Backend module¶

The module provides a unified interface for running inference and implementations of different types of backends. Each concrete backend wraps some execution provider or technology, so you don’t need to do anything special, just create Backend instance and use it. There are also preconfigured backends (presets) that can be useful for finding the optimal backend and its parameters.

Note

With this version, we’ve introduced input_example parameter, which is used to infer shapes for models with dynamic axes and allows us to enable useful optimizations.

This parameter is mandatory for models with dynamic axes and recommended in all other cases.

List of backends for which this parameter was introduced:

OrtOpenvinoBackend

OrtOpenvinoFloatBackend

OrtOpenvinoInt8Backend

OrtTensorrtBackend

OrtTensorrtFloatBackend

OrtTensorrtFloatOptimBackend

OrtTensorrtInt8Backend

OrtTensorrtInt8QDQBackend

OpenvinoBackend

Backend interface¶

Interface for running inference. All backends implemented in ENOT Lite framework follow this basic interface.

class Backend¶

Interface for running inference.

abstract get_inputs()¶

Returns model input.

Return type: List[TensorInfo]

abstract get_outputs()¶

Returns model output.

Return type: List[TensorInfo]

abstract run(inputs, **kwargs)¶

Computes the predictions.

Parameters

inputs (Any) – Model input. There are three variants to pass data into this method, see examples.
**kwargs – Native backend options.

Examples

>>> sess.run(input_0)  # For models with only one input.
>>> sess.run([input_0, input_1, ..., input_n])
>>> sess.run((input_0, input_1, ..., input_n))  # Is equivalent to previous one.
>>> sess.run({'input_name_0': input_0, 'input_name_1': input_1, ... , 'input_name_n': input_n})

Return type: Any

ORT Backend interface¶

Interface for backends based on ONNX Runtime.

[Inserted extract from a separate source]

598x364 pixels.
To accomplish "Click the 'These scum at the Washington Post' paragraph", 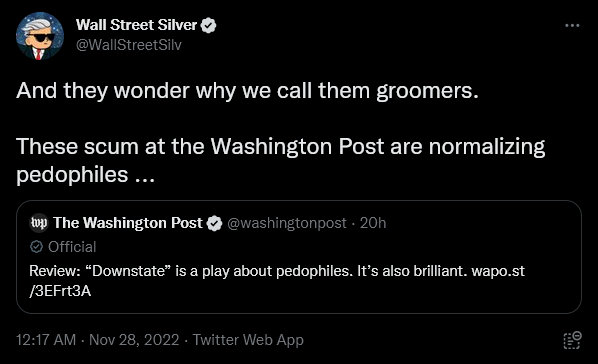I will click(x=281, y=161).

class OrtBackend(model, provider_name, provider_options=None, session_options=None, **kwargs)¶

Generic version of ORT based backend.

There are subclasses with different presets based on this backend:

OrtTensorrtBackend
OrtOpenVinoBackend
OrtCpuBackend
OrtCudaBackend

Parameters

model (Union[str, Path, ModelProto]) –
provider_name (str) –
provider_options (Optional[Dict]) –
session_options (Optional[SessionOptions]) –

__init__(model, provider_name, provider_options=None, session_options=None, **kwargs)¶

Parameters

model (TModelOrPath) – Filename or serialized ONNX format model in a byte string.
provider_name (str) – Name of an ORT execution provider which will be used in inference.
provider_options (Optional[Dict]) – Execution provider options or None.
session_options (Optional[ort.SessionOptions]) – Session options or None.

get_inputs()¶

Returns model input.

Return type: List[TensorInfo]

get_outputs()¶

Returns model output.

Return type: List[TensorInfo]

run(inputs, **kwargs)¶

Computes the predictions.

Parameters

inputs (Any) – Model input. There are three variants to pass data into this method, see examples.
**kwargs – Native backend options.

Examples

>>> sess.run(input_0)  # For models with only one input.
>>> sess.run([input_0, input_1, ..., input_n])
>>> sess.run((input_0, input_1, ..., input_n))  # Is equivalent to previous one.
>>> sess.run({'input_name_0': input_0, 'input_name_1': input_1, ... , 'input_name_n': input_n})

ORT CPU Backend¶

class OrtCpuBackend(model, inter_op_num_threads=None, intra_op_num_threads=None)¶

ORT backend with a CPU execution provider.

Parameters

model (Union[str, Path, ModelProto]) –
inter_op_num_threads (Optional[int]) –
intra_op_num_threads (Optional[int]) –

__init__(model, inter_op_num_threads=None, intra_op_num_threads=None)¶

Parameters

model (TModelOrPath) – Filename or serialized ONNX format model in a byte string.
inter_op_num_threads (Optional[int]) – Number of threads used to parallelize the execution of the graph (across nodes). Default is None (will be set by backend).
intra_op_num_threads (Optional[int]) – Number of threads used to parallelize the execution within nodes. Default is None (will be set by backend).

ORT CUDA Backend¶

class OrtCudaBackend(model, provider_options=None)¶

ORT backend with a CUDA execution provider.

Parameters

model (Union[str, Path, ModelProto]) –
provider_options (Optional[Dict[str, Any]]) –

__init__(model, provider_options=None)¶

Parameters

model (TModelOrPath) – Filename or serialized ONNX format model in a byte string.
provider_options (Optional[Dict[str, Any]]) – CUDA ORT provider options or None.

ORT OpenVINO Backend¶

class OrtOpenvinoBackend(model, provider_options=None, input_example=None, inter_op_num_threads=None, intra_op_num_threads=None, **kwargs)¶

ORT backend with a OpenVINO execution provider.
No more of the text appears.